__Trecho da página__:
-------------------------

A prisão de 33 homens na sauna Avalon Club, realizada em julho pela polícia da cidade de Valencia, capital do estado de Carabobo, no norte da Venezuela, é apenas um dos diversos casos de repressão e perseguição do regime socialista de Nicolás Maduro contra a comunidade LGBT venezuelana.

A arbitrariedade, que afeta praticamente todos os cidadãos que vivem no país, principalmente os que se opõem ao regime chavista, atingiu desta vez homens que participavam de uma festa privada.

Segundo informações de ONGs que acompanham o caso, no momento da prisão, os homens foram acusados de atentado ao pudor, aglomeração e poluição sonora. Eles foram levados sob custódia e tiveram ainda suas fotos divulgadas nas redes sociais, o que acabou expondo-os ao escárnio público e colocando em risco sua integridade física e psicológica.

Os homens foram liberados após pagar fiança, mas ainda teriam que se apresentar à Justiça periodicamente. O dono do local e os dois massagistas, inclusos nas detenções, foram liberados após também pagar uma fiança.

-------------------------

__Lista de linhas__:
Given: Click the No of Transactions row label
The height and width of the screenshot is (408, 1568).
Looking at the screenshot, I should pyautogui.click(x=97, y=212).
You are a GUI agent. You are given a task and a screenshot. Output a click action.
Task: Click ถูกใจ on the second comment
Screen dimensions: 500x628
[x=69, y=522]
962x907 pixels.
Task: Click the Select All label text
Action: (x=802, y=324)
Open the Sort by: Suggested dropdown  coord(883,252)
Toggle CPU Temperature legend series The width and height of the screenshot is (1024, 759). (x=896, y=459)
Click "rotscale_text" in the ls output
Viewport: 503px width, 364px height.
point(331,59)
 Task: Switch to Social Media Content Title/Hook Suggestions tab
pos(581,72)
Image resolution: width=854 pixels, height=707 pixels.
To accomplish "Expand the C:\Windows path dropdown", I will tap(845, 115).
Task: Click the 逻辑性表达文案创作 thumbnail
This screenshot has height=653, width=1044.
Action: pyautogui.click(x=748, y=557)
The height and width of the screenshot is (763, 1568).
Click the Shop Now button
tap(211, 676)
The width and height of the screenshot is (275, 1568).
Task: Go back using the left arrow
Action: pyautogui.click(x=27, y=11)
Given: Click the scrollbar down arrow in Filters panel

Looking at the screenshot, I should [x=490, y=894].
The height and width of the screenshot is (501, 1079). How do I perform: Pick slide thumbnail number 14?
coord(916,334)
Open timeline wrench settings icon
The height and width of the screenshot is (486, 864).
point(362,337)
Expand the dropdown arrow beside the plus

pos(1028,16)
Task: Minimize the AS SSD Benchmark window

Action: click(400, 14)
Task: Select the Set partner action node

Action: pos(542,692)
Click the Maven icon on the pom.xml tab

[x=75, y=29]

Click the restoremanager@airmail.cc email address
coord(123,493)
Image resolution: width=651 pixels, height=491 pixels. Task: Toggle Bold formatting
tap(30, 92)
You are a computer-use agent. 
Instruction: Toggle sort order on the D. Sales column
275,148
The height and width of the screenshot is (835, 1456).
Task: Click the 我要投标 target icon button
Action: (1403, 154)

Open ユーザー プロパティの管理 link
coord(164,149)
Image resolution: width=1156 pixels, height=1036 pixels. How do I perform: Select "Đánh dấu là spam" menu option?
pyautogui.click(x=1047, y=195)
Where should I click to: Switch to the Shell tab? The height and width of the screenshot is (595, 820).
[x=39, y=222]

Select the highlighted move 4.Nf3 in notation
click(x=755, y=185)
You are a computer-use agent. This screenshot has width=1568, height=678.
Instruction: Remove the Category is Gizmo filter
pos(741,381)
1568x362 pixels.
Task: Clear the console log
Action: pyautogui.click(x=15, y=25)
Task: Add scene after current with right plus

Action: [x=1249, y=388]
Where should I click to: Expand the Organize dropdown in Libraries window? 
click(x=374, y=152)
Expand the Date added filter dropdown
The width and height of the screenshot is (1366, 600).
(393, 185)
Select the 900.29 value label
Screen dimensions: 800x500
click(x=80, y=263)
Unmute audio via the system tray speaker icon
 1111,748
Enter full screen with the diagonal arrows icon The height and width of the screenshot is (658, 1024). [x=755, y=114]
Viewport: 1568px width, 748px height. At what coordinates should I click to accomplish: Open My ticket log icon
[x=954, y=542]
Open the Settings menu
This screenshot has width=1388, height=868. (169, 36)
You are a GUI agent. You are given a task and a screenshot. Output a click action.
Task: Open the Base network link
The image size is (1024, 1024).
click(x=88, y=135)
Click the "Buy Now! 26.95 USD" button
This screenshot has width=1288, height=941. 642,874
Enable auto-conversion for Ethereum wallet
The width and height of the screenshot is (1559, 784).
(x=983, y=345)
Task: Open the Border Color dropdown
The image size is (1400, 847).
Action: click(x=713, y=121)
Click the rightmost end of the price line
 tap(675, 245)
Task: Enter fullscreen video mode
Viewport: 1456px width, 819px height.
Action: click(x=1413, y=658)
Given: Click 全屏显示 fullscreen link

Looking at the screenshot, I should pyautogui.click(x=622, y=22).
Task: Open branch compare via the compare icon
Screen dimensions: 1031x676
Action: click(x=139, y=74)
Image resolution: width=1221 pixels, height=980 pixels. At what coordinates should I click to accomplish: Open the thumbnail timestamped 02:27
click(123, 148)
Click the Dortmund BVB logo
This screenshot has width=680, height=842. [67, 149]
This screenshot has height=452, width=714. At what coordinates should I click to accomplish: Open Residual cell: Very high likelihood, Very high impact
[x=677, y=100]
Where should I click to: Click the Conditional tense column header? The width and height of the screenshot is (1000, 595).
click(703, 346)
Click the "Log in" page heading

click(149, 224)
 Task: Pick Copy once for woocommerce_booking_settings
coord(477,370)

-------------------------

__O que fazer__:
1. De acordo com o trecho, quantos homens foram presos na sauna Avalon Club?
2. Reescreva a parte do trecho entre "A prisão de" e "comunidade LGBT venezuelana.", inclusive, substituindo "Valencia" por "Maracay".

__Respostas por tarefa__:
1. 33 homens.

2.
A prisão de 33 homens na sauna Avalon Club, realizada em julho pela polícia da cidade de Maracay, capital do estado de Carabobo, no norte da Venezuela, é apenas um dos diversos casos de repressão e perseguição do regime socialista de Nicolás Maduro contra a comunidade LGBT venezuelana.